*THE TASK*:
Take each line below that has "tree" and copy it.

*Stored items*:
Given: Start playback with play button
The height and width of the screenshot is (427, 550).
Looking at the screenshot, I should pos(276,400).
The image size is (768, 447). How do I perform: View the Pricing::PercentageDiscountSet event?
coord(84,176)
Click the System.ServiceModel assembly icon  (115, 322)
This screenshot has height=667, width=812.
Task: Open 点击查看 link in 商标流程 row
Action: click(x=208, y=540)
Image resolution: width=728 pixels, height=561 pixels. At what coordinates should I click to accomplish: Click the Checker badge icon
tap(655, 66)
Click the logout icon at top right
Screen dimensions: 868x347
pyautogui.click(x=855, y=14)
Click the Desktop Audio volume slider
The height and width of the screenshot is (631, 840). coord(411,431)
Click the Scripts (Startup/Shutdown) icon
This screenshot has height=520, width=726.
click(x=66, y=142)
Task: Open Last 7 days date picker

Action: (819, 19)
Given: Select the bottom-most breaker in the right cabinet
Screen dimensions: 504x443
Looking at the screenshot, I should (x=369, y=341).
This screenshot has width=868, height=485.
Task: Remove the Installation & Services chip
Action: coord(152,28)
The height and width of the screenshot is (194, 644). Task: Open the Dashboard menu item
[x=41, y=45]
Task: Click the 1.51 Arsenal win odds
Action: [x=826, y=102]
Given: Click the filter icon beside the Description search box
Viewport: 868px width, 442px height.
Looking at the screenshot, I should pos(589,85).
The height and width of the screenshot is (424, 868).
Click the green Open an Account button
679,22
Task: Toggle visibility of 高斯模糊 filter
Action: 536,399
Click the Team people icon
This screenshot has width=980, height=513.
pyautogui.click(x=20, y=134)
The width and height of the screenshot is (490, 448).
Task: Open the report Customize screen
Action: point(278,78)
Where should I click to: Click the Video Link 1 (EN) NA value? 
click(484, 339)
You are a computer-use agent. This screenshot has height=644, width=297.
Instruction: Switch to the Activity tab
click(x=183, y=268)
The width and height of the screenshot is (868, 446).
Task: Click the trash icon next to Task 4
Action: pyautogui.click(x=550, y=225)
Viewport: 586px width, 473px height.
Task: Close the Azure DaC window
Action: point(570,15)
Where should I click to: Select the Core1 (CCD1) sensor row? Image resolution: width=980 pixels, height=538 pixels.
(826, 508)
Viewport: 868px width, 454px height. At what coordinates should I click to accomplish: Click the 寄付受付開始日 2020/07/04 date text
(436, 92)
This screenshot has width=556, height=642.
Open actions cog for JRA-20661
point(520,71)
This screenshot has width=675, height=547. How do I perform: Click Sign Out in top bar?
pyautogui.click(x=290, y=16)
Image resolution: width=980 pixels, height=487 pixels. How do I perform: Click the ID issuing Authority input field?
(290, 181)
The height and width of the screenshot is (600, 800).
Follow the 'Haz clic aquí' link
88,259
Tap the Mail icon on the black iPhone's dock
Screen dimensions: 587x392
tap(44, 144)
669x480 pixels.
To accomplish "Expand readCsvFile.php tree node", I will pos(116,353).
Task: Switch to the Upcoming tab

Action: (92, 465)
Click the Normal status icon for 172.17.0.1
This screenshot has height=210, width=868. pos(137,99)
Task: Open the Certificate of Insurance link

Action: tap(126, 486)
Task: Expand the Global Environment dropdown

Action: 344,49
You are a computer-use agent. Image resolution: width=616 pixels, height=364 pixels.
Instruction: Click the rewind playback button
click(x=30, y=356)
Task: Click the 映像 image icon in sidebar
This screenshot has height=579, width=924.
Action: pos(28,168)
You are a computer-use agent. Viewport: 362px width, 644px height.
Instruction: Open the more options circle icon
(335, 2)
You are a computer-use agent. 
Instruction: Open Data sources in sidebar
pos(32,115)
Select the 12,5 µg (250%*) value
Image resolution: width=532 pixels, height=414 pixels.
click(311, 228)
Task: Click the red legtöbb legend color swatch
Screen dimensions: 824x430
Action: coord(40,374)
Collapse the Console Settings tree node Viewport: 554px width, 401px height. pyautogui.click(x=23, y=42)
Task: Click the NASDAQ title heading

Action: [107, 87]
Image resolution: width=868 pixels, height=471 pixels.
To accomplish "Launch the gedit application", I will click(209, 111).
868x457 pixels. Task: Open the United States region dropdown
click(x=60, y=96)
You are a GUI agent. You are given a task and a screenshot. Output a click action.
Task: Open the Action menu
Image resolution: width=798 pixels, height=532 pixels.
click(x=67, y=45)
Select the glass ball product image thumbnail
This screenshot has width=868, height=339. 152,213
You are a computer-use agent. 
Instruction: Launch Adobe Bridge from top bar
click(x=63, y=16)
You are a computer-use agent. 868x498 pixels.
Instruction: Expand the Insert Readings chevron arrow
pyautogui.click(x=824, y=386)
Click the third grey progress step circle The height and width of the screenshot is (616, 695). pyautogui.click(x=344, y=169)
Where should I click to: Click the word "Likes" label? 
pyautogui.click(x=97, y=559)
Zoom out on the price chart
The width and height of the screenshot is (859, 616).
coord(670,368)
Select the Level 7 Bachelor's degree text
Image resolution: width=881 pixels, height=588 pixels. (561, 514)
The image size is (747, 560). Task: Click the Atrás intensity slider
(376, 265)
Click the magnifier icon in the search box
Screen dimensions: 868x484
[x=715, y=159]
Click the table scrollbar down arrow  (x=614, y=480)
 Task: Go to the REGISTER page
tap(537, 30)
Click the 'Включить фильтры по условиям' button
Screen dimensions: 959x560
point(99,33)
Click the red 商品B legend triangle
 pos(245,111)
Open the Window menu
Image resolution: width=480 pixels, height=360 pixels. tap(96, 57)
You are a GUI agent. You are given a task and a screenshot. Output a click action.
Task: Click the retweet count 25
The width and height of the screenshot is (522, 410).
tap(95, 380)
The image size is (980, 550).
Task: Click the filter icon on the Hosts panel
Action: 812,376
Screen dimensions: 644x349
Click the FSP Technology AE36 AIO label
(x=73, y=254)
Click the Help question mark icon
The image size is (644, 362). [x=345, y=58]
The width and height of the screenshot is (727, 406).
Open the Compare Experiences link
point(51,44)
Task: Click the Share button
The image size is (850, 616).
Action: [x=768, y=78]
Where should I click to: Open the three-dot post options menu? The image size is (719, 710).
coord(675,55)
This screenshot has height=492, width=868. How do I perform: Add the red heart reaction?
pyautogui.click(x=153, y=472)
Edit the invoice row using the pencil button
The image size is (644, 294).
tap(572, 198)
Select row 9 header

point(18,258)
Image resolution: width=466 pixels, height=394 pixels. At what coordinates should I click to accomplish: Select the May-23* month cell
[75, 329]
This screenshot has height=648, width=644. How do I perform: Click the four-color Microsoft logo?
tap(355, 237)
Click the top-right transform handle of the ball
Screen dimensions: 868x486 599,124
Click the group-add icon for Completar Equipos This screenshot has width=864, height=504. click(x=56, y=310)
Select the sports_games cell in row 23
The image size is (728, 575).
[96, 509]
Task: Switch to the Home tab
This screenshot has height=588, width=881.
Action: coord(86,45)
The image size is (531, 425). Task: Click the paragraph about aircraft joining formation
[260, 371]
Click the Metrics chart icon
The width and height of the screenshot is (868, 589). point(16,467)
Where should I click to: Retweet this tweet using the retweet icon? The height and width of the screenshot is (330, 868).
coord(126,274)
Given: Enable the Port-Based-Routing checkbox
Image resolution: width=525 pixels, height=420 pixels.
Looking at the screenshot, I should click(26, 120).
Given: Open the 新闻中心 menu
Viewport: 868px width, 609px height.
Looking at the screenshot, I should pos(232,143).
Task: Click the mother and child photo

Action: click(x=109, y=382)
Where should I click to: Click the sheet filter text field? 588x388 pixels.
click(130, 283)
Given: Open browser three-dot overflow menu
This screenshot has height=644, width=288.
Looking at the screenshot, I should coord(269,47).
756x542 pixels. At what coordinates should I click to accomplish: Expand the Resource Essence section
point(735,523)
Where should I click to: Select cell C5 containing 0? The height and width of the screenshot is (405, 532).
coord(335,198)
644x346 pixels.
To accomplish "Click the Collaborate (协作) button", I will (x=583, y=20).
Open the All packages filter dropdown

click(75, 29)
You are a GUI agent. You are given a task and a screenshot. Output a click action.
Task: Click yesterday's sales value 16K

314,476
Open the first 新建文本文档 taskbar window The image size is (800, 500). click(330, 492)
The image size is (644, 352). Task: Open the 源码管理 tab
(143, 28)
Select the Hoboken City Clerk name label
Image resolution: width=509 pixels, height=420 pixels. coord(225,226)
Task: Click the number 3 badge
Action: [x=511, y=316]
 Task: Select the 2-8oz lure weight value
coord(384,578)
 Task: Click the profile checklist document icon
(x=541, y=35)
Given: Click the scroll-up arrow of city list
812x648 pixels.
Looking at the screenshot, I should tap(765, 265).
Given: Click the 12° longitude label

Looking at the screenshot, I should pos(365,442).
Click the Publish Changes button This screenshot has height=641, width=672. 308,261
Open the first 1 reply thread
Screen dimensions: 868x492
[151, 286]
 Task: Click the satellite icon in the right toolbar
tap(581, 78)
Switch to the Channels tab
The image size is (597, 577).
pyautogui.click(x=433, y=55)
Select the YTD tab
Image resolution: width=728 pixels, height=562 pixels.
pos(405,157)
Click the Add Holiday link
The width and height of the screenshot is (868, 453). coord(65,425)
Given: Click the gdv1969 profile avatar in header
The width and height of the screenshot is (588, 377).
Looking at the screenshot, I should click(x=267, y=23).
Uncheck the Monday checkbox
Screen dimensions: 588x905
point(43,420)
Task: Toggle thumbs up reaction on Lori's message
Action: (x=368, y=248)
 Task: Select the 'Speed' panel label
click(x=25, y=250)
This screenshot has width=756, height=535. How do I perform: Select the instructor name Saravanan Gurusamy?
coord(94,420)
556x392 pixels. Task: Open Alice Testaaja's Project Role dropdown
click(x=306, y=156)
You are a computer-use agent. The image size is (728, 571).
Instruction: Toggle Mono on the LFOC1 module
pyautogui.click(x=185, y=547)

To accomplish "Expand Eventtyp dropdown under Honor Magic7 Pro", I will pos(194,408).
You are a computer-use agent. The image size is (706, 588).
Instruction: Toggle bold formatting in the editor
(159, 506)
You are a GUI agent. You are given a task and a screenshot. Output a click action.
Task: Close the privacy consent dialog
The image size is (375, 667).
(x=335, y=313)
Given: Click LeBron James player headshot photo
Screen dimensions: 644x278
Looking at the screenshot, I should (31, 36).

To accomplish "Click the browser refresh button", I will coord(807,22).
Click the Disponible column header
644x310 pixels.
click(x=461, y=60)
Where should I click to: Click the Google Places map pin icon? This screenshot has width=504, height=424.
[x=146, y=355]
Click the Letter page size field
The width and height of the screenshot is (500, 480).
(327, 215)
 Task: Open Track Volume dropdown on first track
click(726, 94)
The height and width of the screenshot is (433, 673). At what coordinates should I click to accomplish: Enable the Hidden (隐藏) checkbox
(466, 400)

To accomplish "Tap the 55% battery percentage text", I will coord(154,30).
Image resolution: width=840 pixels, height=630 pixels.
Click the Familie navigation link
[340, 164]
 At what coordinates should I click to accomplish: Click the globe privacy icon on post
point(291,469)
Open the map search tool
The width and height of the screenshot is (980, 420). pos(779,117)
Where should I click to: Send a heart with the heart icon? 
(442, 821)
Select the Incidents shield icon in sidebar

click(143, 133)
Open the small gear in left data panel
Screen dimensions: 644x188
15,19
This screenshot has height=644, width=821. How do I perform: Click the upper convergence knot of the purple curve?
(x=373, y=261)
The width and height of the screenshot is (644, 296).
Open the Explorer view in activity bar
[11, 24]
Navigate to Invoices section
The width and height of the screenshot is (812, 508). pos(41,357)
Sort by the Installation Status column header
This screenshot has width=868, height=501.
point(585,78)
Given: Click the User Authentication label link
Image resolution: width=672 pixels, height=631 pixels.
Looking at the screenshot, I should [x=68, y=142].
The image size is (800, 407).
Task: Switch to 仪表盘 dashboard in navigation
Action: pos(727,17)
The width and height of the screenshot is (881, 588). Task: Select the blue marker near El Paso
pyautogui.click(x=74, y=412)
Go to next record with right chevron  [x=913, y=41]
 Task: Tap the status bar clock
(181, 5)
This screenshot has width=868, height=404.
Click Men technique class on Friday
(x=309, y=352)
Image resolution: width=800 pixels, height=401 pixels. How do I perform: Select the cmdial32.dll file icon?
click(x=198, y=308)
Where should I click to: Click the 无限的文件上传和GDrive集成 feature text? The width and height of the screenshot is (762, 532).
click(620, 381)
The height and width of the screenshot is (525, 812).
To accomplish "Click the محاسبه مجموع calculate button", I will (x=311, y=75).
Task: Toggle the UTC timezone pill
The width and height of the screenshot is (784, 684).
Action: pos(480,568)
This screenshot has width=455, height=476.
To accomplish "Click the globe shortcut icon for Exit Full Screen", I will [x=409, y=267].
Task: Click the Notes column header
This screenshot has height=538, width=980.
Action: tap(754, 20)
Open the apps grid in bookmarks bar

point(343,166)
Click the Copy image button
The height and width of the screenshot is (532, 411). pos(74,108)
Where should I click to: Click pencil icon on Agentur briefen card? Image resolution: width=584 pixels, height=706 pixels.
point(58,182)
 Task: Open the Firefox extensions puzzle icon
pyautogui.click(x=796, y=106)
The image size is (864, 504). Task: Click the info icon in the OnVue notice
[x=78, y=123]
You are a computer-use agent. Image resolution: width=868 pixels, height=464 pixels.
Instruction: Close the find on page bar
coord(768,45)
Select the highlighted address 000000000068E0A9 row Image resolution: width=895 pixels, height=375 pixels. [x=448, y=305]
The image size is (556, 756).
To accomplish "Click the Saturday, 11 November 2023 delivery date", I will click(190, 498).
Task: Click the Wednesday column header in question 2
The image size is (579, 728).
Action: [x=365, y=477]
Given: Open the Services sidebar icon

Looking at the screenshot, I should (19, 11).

*SOLVED PROBLEM*:
To accomplish "Expand readCsvFile.php tree node", I will pos(116,353).
Collapse the Console Settings tree node Viewport: 554px width, 401px height. pyautogui.click(x=23, y=42)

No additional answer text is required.